Friday, January 6, 2017

This is cool

Photographs of men who fought in the Revolutionary War. They were young when they fought in the war for our independence, and survived into old age, in time for photography to be invented. It's very humbling to look into the faces of these men who gave so much for us. It reminds me of the time I saw a traveling Smithsonian exhibit that had George Washington's sword and scabbard. As I looked at them and thought about the first president actually holding them in his hands, I realized I'd never visualized the reality of history before. George Washington was a name, but I hadn't ever imagined him as a flesh and blood human being.

In a similar vein, the last person alive who was born in the 1800s was closer to the signing of the Constitution (1787) on the day of her birth (1899) than to the present day. And to reiterate, she's still alive.

Monday, January 2, 2017

The Year of Reading Plantinga

I've been wanting to devote a year to reading everything of importance from particular philosophers. So I'm planning on doing "The Year of Reading Dennett," "The Year of Reading Copleston," of Kim, of Urban, maybe of Desmond to get more into Continental thought. And of course, I'd want to focus on other than contemporary philosophers. I'll plan on reading each philosopher's works in roughly chronological order, and each author would have their own challenges: I could easily combine Plato and Aristotle into one year -- or I could do them separately and include some of the more important works about them as well. There's a lot of repetition in Dennett, so I'd have to be moderately selective in choosing what to read. I've already read Copleston's history of philosophy. Etc.
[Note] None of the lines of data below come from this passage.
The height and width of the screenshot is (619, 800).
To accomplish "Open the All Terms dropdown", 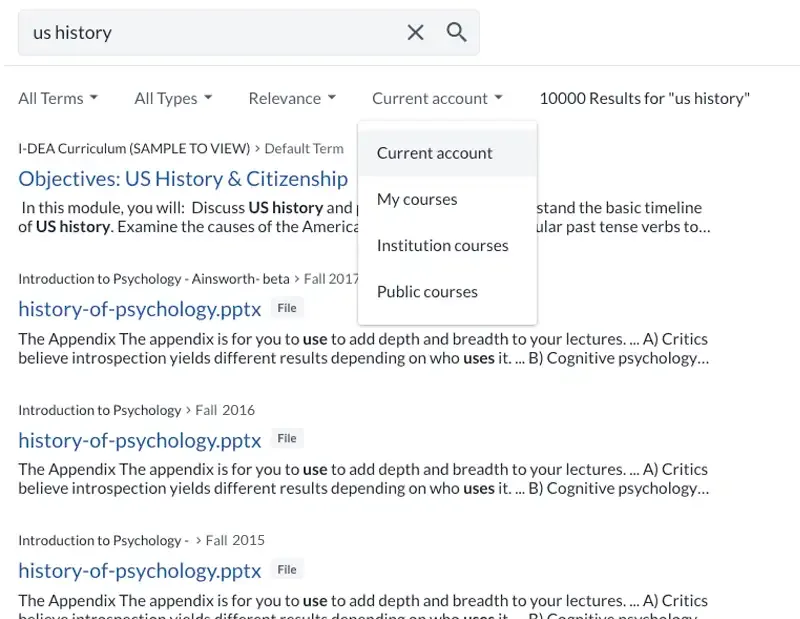I will click(57, 98).
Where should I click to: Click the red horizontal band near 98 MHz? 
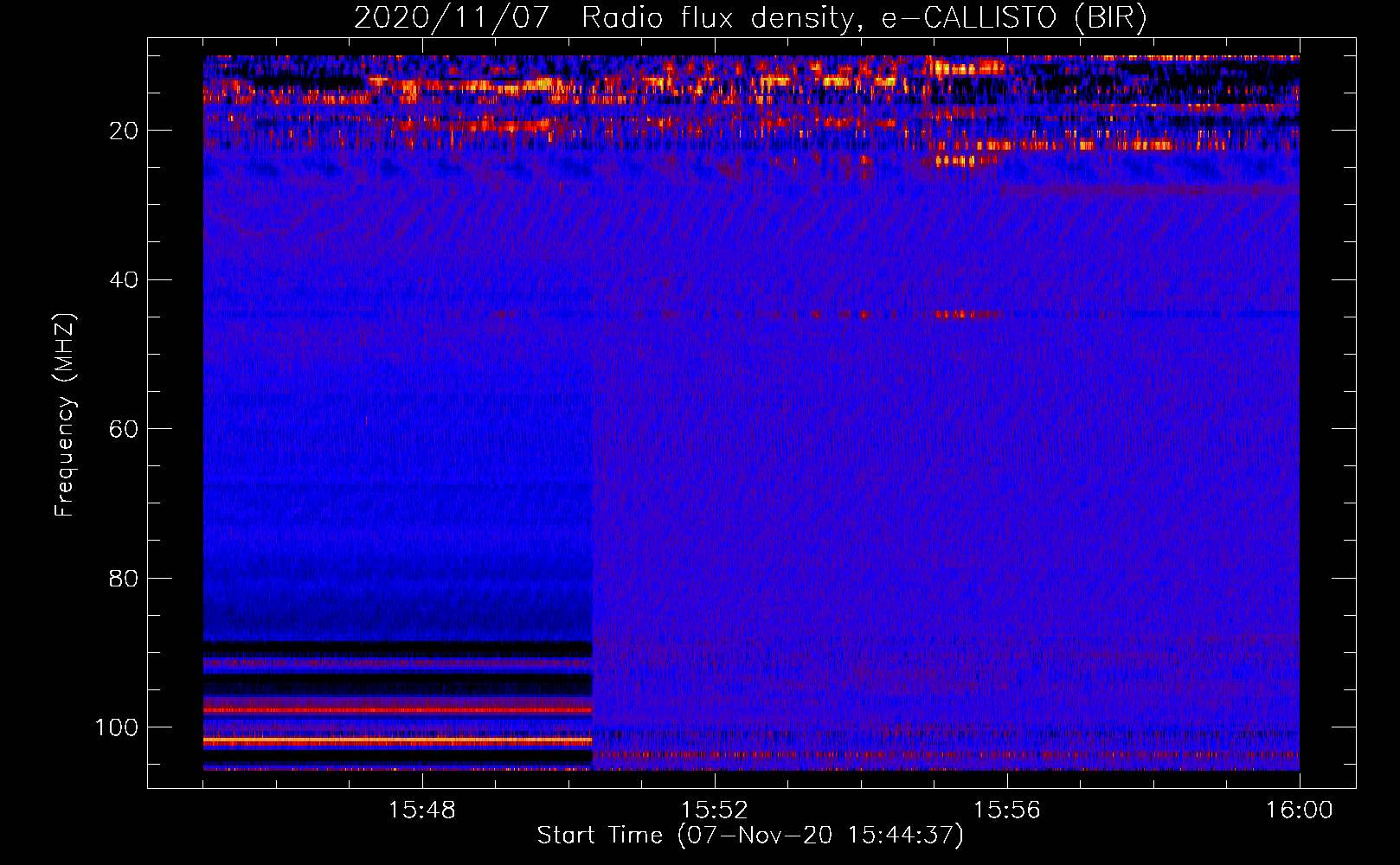click(398, 710)
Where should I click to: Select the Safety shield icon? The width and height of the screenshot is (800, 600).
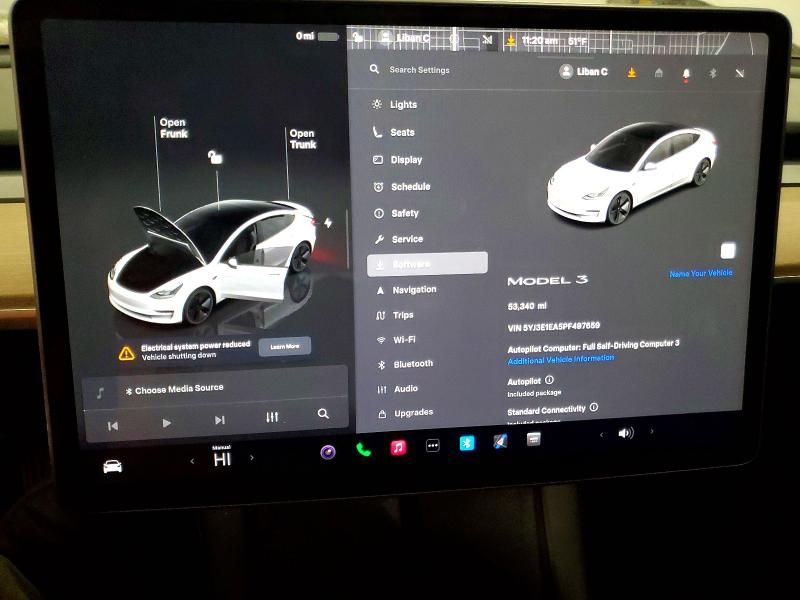coord(376,213)
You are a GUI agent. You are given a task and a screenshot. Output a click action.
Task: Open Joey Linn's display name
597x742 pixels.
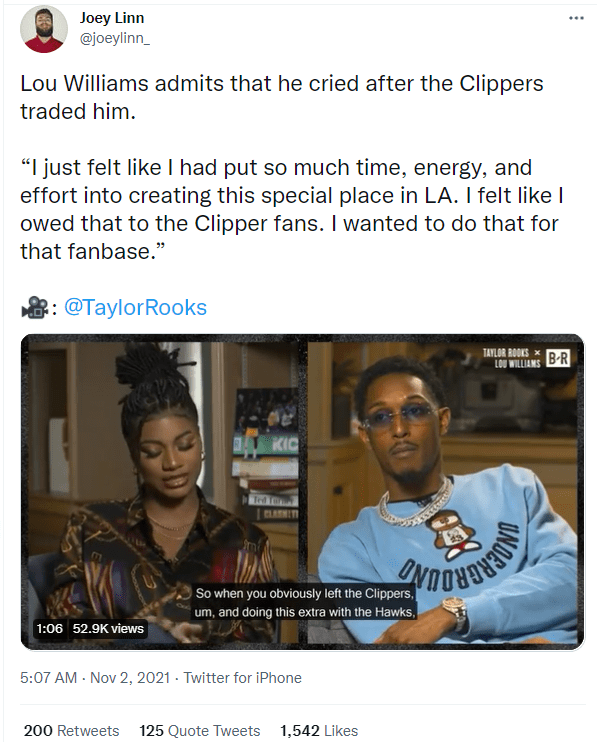[112, 18]
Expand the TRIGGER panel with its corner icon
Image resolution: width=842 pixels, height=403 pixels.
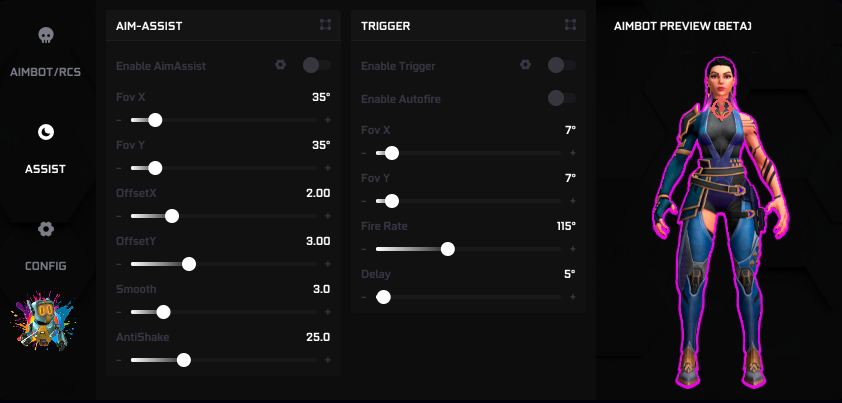point(570,24)
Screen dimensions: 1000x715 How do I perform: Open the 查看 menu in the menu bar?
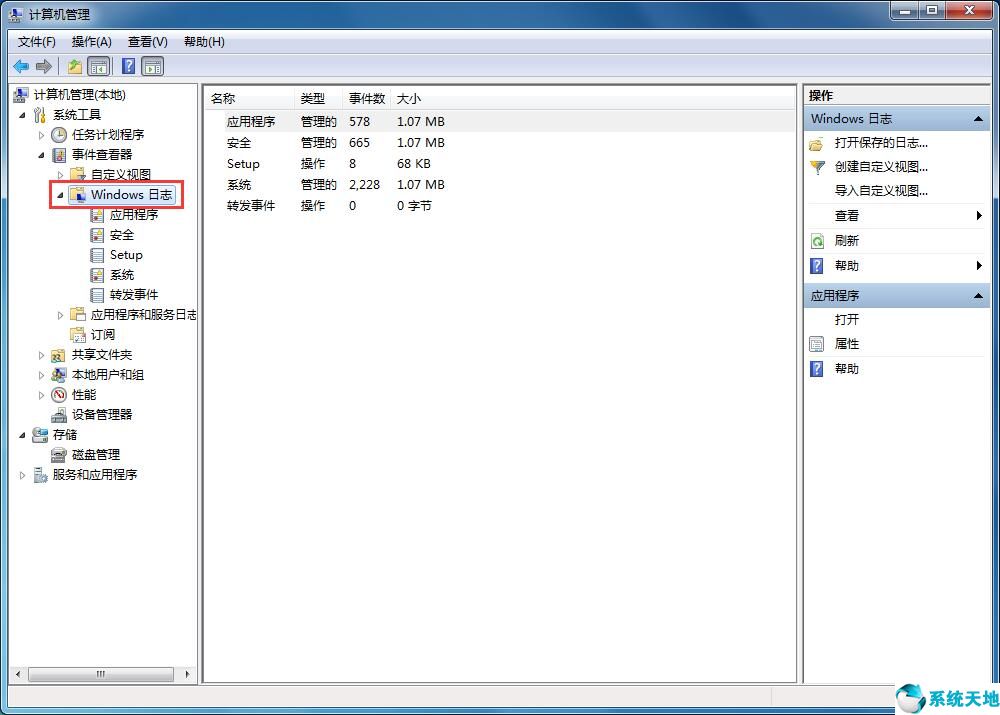(x=146, y=41)
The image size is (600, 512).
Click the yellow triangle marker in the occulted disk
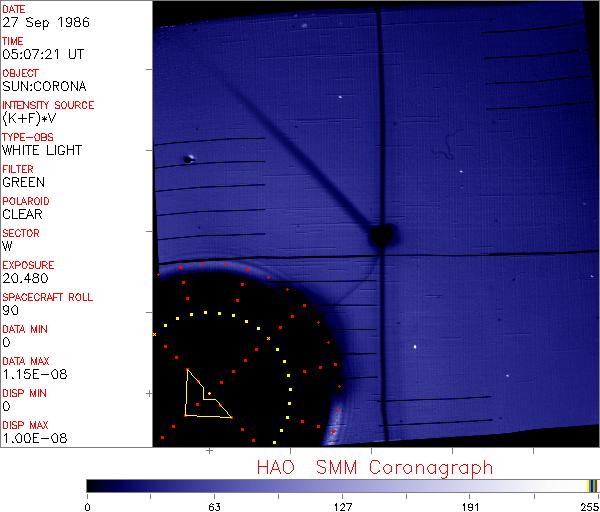[x=203, y=395]
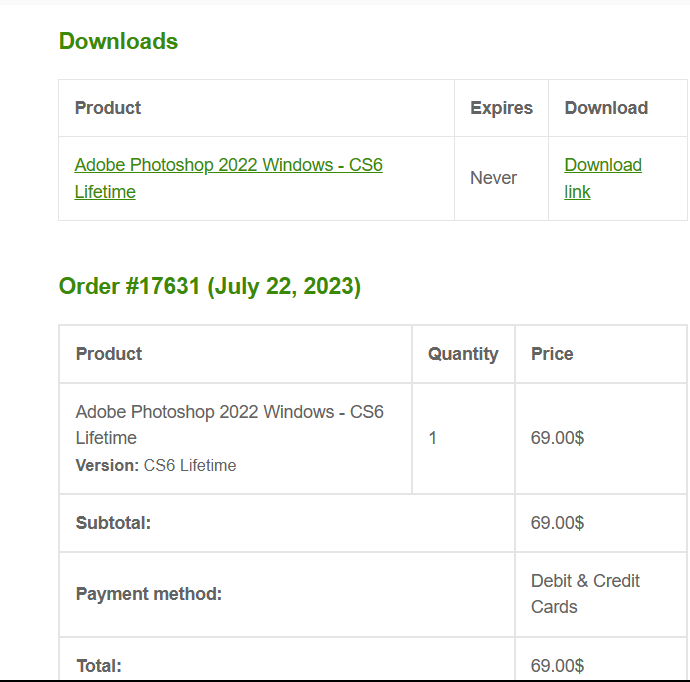This screenshot has height=682, width=690.
Task: Click the Payment method label
Action: tap(149, 594)
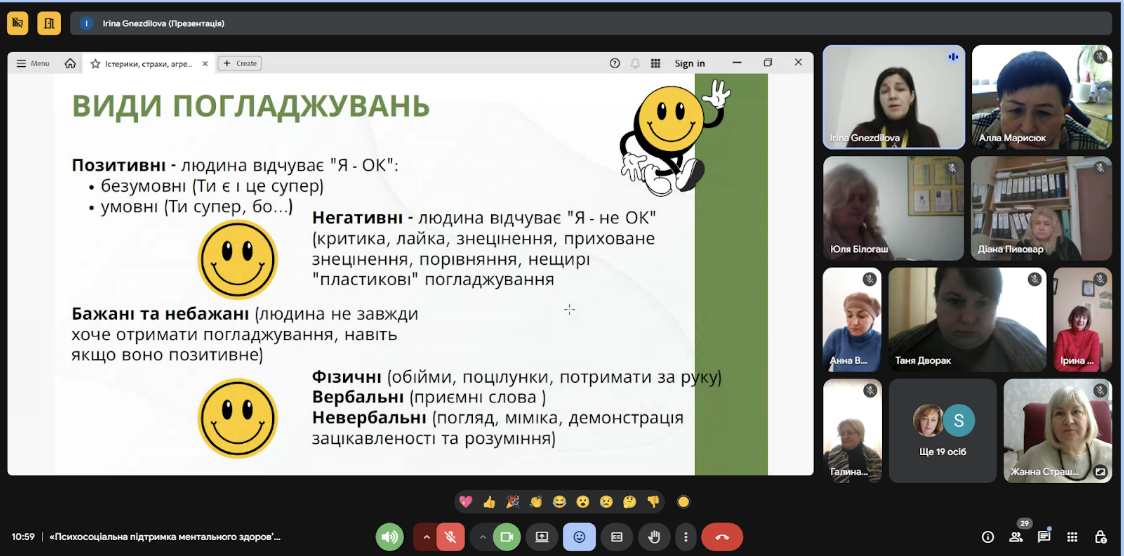1124x556 pixels.
Task: Select the Істерики, страхи presentation tab
Action: 148,64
As the title of this post attests, the idea for this year was to be The Year of Reading Alvin Plantinga. There's even a particular, and particularly excellent, reason for this: I'm writing a book on Plantinga and would like to be as familiar with his whole oeuvre as possible. There's a problem however. My book's focus is specifically on his epistemology with some spillover into metaphysics and philosophy of religion, and I am very much hoping I can send a rough draft to the publisher by June. (Also it's about three-fourths written already, but needs more structure.) So it would be foolish of me to do it in chronological order and start by reading Plantinga's publications from the 1960s in the hope that there might be a throwaway passage I could quote. Moreover, what I really have to focus on at this point is the various critiques of Plantinga, not Plantinga himself. Maybe if I read his writings on epistemology and the critiques thereof in time to submit the book at the beginning of summer, then I could start reading his earlier writings and work my way back up to where I started. Maybe. Then again, I just re-read Warrant: The Current Debate, and I'm not about to re-re-read it just to have bragging rights that I read all his stuff within the confines of a calendar year. So my "Year of Reading" project is off to a shaky start.